Cela aurait été le cas jusqu’à l’été dernier, où Velly a disparu dans le lac de Bracciano, lors une promenade en bateau; victime d’une mort par noyade, de mémoire éliottienne, qui a mis un terme à son activité d’homme et d’artiste.
Une activité commencée en 1943 à Audierne, sur la côte bretonne où il est né, et qui s’est prolongée à Toulon, Paris, Rome et Formello, petite bourgade fondée par les Etrusques où Velly a voulu s’installer après son séjour romain en tant que pensionnaire à la Villa Médicis.
Velly arriva à l’Académie de France en 1967, vainqueur du Grand Prix de Rome en taille-douce, quand le directeur de cet institut glorieux était Balthus. Trois ans et quatre mois d’un travail assidu, après un apprentissage comme graveur et peintre à l’Ecole des Beaux Arts de Toulon et de Paris.

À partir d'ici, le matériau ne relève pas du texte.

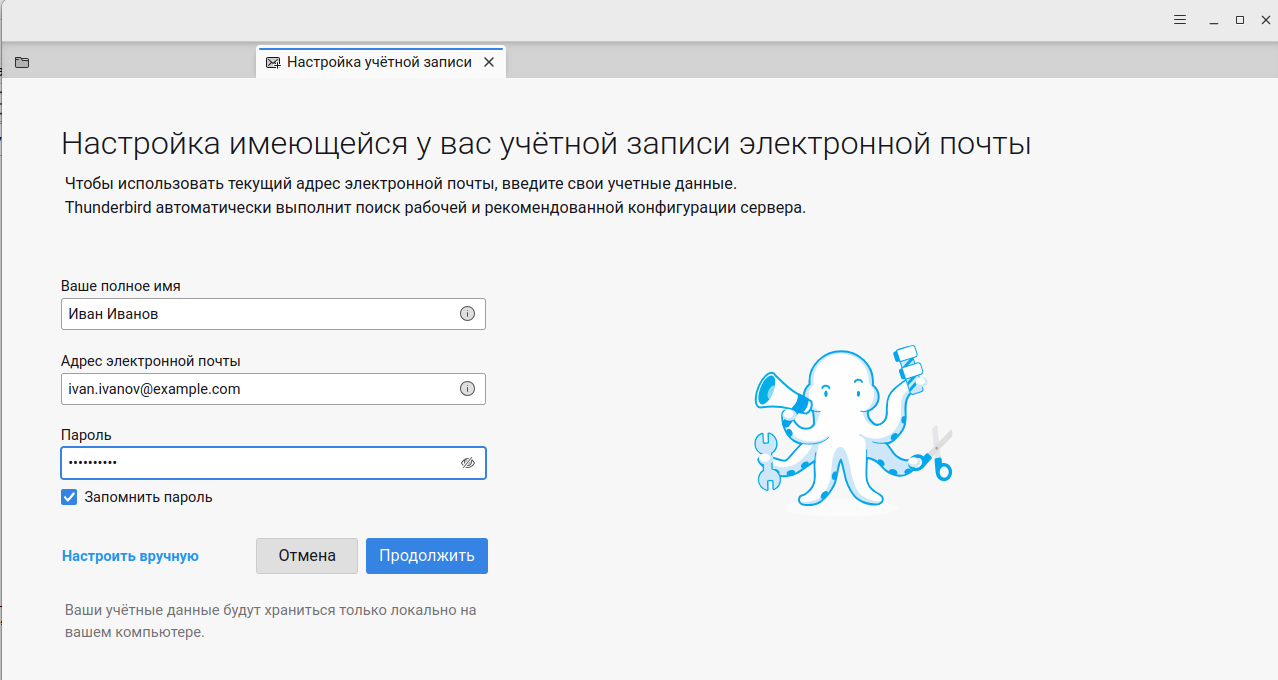Select the Настройка учётной записи tab
Image resolution: width=1278 pixels, height=680 pixels.
pos(378,62)
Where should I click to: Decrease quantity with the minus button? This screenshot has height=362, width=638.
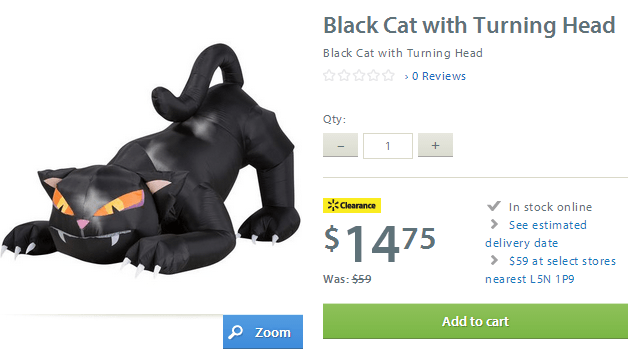(x=341, y=145)

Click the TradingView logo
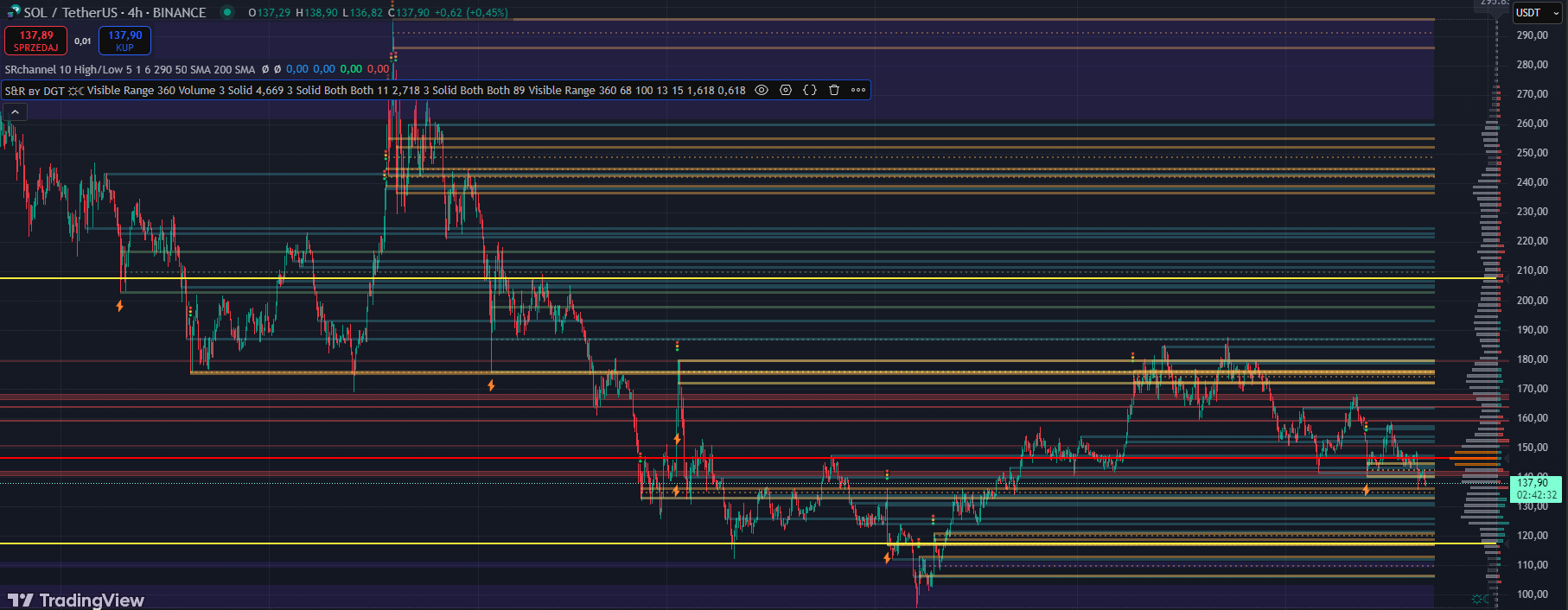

Et c’est grâce à la Clef des Songes que Velly remporta le Grand Prix de Rome, le dernier attribué en taille douce, avant sa suppression; un grand burin sur cuivre exécuté en 1966 qui dans la richesse de sa composition et dans sa brillante qualité technique offre un exemple plus que généreux de la stature de cet artiste.
La gravure a constitué pour Velly son premier mode d’expression; la combinaison essentielle et acétique du noir et du blanc, et sans doute la force corrosive du burin, s’est révélée géniale à sa nature visionnaire (même si dans les derniers temps, Jean-Pierre Velly gravait beaucoup moins, se consacrant plutôt à la peinture à l’huile ou à l’aquarelle, offrant à la couleur qu’une seule occasion d’apparaître dans sa gravure).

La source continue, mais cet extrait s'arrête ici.